= ПИСЬМЕННОЕ ЗАДАНИЕ 1 =
Ответьте по фрагменту текста на вопросы:
(а) Откуда спустился рассказчик, прежде чем пробраться на КП Симоняка?
(б) Как генерал назвал немцев, которые дерутся?
(в) Что в местности, по тексту, помогало врагу?
= ПИСЬМЕННОЕ ЗАДАНИЕ 2 =
Перепишите дословно из фрагмента текста отрывок от слов «Я спустился с» до слов «ударной могло захлебнуться.».

= ФРАГМЕНТ ТЕКСТА =
▽
Я спустился с колокольни и пробрался на КП Симоняка, когда пехота 3-й ударной поднялась в наступление. Обычно спокойного командарма нельзя было узнать: он кричал в трубку телефона, отдавая приказы офицерам связи, кого-то нетерпеливо выслушивал, кого-то распекал. Для него наступили самые критические минуты.

— Ну, как пехота? — спросил я. — Как там царица полей?

— А что царица? — огрызнулся он. — Вперед! И только вперед! Правда, немцы бежать не собираются. Дерутся, бисовы дети. Эх, танкист, — вздохнул генерал, трудно сейчас царице…

Действительно, враг ожесточенно сопротивлялся. Он оборонял каждый дом, каждую высотку, каждый перекресток дорог. Местность помогала ему: кругом реки, озера, болотистые леса… А тут еще распутица, туман… Трудно, очень трудно приходилось пехоте. К середине дня враг предпринял несколько контратак и контрударов. Наступление 3-й ударной могло захлебнуться.
△
= ФРАГМЕНТ ДАННЫХ =
▽
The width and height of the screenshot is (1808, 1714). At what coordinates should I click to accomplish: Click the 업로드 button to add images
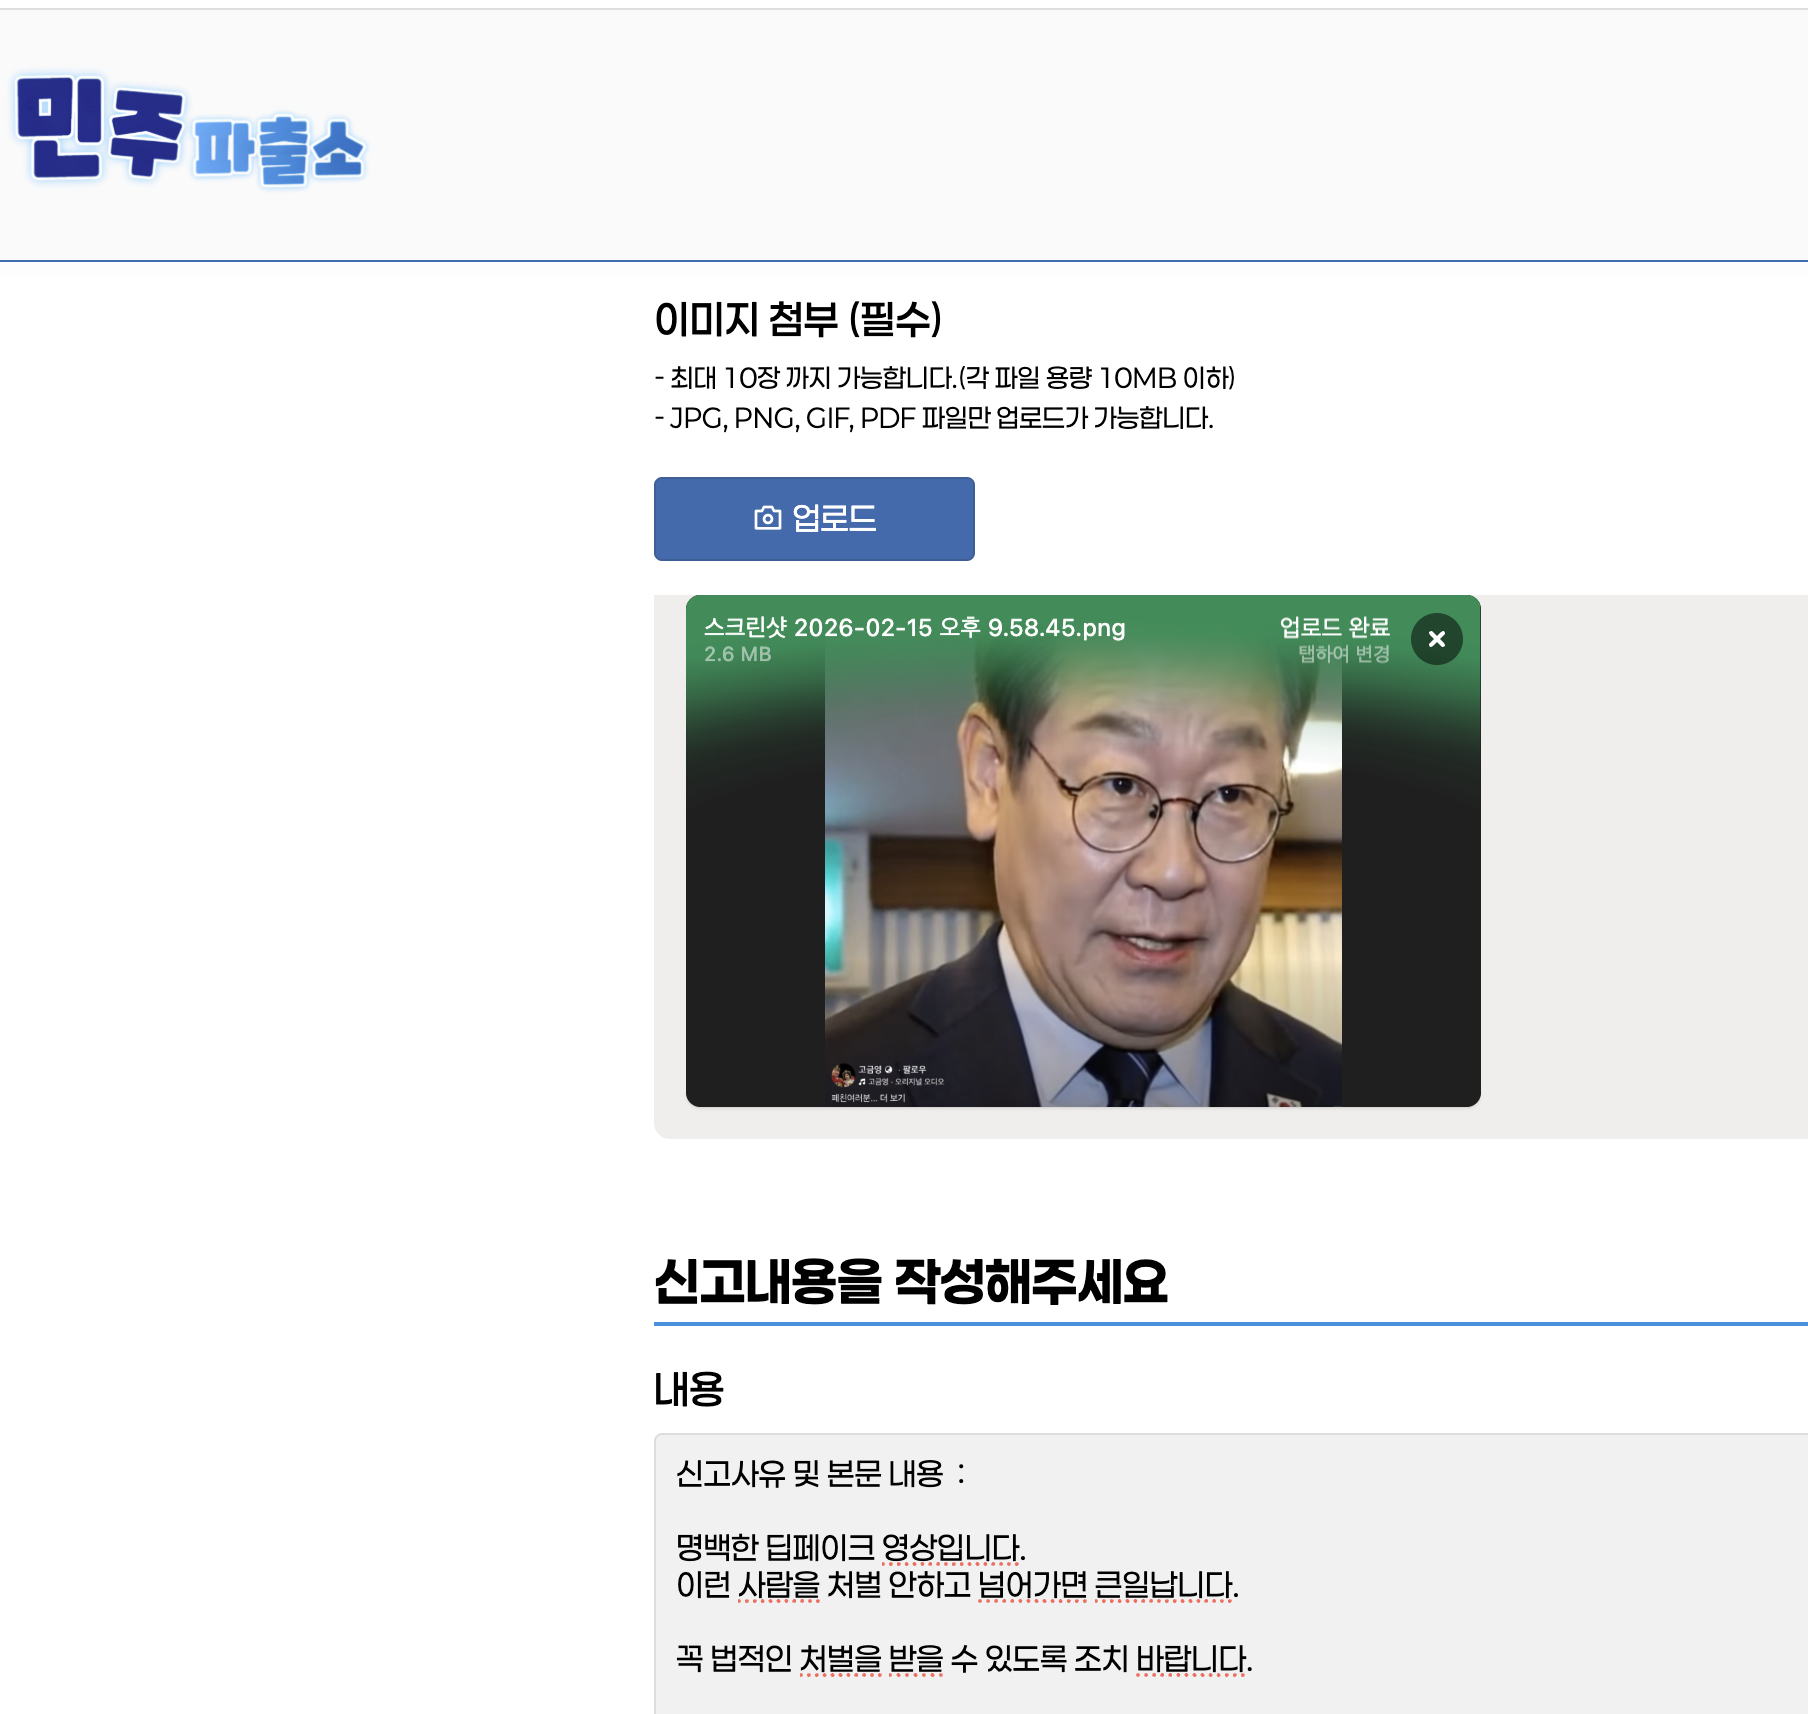813,519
△
= ОБРАЗЕЦ ОТВЕТА 1 =
(а) С колокольни.
(б) «Бисовы дети».
(в) Реки, озера, болотистые леса.

= ОБРАЗЕЦ ОТВЕТА 2 =
Я спустился с колокольни и пробрался на КП Симоняка, когда пехота 3-й ударной поднялась в наступление. Обычно спокойного командарма нельзя было узнать: он кричал в трубку телефона, отдавая приказы офицерам связи, кого-то нетерпеливо выслушивал, кого-то распекал. Для него наступили самые критические минуты.

— Ну, как пехота? — спросил я. — Как там царица полей?

— А что царица? — огрызнулся он. — Вперед! И только вперед! Правда, немцы бежать не собираются. Дерутся, бисовы дети. Эх, танкист, — вздохнул генерал, трудно сейчас царице…

Действительно, враг ожесточенно сопротивлялся. Он оборонял каждый дом, каждую высотку, каждый перекресток дорог. Местность помогала ему: кругом реки, озера, болотистые леса… А тут еще распутица, туман… Трудно, очень трудно приходилось пехоте. К середине дня враг предпринял несколько контратак и контрударов. Наступление 3-й ударной могло захлебнуться.